_Kutipan Sumber_
Gambar Kumbhakarna sumber: comicvine.com |
Perbedaan
Pendapat Karena Beda Kerangka Pemikiran
Kita lahir dengan sifat
genetik yang kita warisi dari dari leluhur lewat kedua orang tua kita. Kemudian
kita mendapat pengetahuan “kebenaran” dari orang tua, pendidikan, lingkungan
dan pengalaman. Sehingga apa yang kita anggap benar adalah “kebenaran” menurut
kerangka pikiran kita yang terbentuk karena mendapatkan informasi secara
repetitif dan intensif. Beda orang tua, beda pendidikan, beda lingkungan akan
membuat pemahaman mengenai kebenaran yang berbeda. Demikianlah maka pandangan
tentang ketokohan Kumbhakarna bisa berbeda, yang penting bagaimana pandangan
subyektif kita dapat bermanfaat bagi peningkatan kesadaran.
Sebagian
Orang Menganggap Kumbhakarna Tokoh Pembiar Kejahatan
Kumbakarna adalah putra
Sukesi yang tidak mau berbuat jahat. Kelemahannya hanya suka makan dan tidur.
Kumbakarna tidak menyetujui tindakan Rahwana menculik Sita istri Rama. Karena
Rahwana menolak untuk mengembalikan Sita, maka dia meninggalkan istana untuk
bertapa terus dan hanya setiap 6 bulan sekali bangun berbuka puasa. Bukankah
pada zaman kolonial Belanda juga banyak tokoh yang tidak suka dengan Belanda,
tetapi memilih tidak konfrontatif dan menyepi di lereng gunung sambil bertapa?
Bukankah banyak pula tokoh yang tidak cocok dengan pemerintahan yang zalim,
tetapi memilih tidak bersuara dan mengalihkan fokus pada kegiatan
kemasyarakatan yang lain? Apakah diri kita seperti Kumbhakarna di tengah
kezaliman yang merajalela di segala bidang kehidupan? Kalau para tokoh yang
paham diam, maka negeri menjadi semakin kacau.
Oleh sebagian orang,
Kumbhakarna dianggap figur dari orang-orang yang tidak berani bersuara karena
merasa nyaman berada dalam comfort zone. Dia tidak sadar bahwa kenyamanan
dirinya hanya semu. Kumbakarna juga
figur dari orang-orang yang mendiamkan ketidak benaran karena rasa korps.
Orang-orang yang tahu boss mereka salah tetapi tetap melindungi orang-orang
yang menyerang instansinya.
“Alam bawah sadar kita
masih terpengaruh naluri hewani. Itu sebabnya kita tidak segan-segan
mencelakakan orang lain, demi kepentingan diri. Kita harus melanjutkan
perjalanan kita. Berada pada tingkat ini pun, sebenarnya kita belum manusiawi.

_Tugas Tertulis a_
Bisakah Anda menyalin ulang baris-baris catatan, mulai dari baris yang memuat "720x802 pixels." hingga akhir catatan, dengan mengganti "input field" menjadi "text box" tanpa mengubah bagian lain?
Teks di atas dan catatan berikut merupakan bahan yang terpisah.

(Catatan tentang letak butir)

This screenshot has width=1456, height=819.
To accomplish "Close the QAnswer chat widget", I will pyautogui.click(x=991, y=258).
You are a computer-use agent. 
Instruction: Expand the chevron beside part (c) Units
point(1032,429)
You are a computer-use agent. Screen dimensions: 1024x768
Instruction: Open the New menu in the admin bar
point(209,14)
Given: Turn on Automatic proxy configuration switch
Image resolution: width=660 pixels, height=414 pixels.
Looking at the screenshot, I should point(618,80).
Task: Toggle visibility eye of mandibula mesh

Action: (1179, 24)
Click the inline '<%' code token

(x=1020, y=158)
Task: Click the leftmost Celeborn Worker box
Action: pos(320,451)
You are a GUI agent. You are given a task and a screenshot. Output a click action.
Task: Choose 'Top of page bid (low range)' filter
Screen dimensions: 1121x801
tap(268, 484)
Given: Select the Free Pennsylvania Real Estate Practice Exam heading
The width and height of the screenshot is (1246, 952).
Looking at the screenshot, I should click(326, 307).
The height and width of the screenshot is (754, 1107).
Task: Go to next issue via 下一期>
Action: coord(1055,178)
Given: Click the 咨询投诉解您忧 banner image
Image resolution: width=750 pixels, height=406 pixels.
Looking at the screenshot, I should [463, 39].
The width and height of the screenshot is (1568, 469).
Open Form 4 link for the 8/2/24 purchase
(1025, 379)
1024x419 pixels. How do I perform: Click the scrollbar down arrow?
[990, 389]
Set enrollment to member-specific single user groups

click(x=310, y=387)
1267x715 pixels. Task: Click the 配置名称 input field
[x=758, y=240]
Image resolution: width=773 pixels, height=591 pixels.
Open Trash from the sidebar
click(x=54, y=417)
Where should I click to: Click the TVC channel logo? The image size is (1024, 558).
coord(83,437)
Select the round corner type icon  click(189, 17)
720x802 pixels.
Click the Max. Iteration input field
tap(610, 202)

_Tugas Tertulis b_
Jawablah pertanyaan berikut berdasarkan teks tentang Kumbhakarna.
(i) Dari mana saja kita mendapat pengetahuan "kebenaran"?
(ii) Apa kelemahan Kumbakarna?
(iii) Berapa bulan sekali Kumbakarna bangun untuk berbuka puasa?

_Jawaban Lengkap a_
720x802 pixels.
Click the Max. Iteration text box
tap(610, 202)

_Jawaban Lengkap b_
(i) Dari orang tua, pendidikan, lingkungan, dan pengalaman.
(ii) Ia hanya suka makan dan tidur.
(iii) Setiap 6 bulan sekali.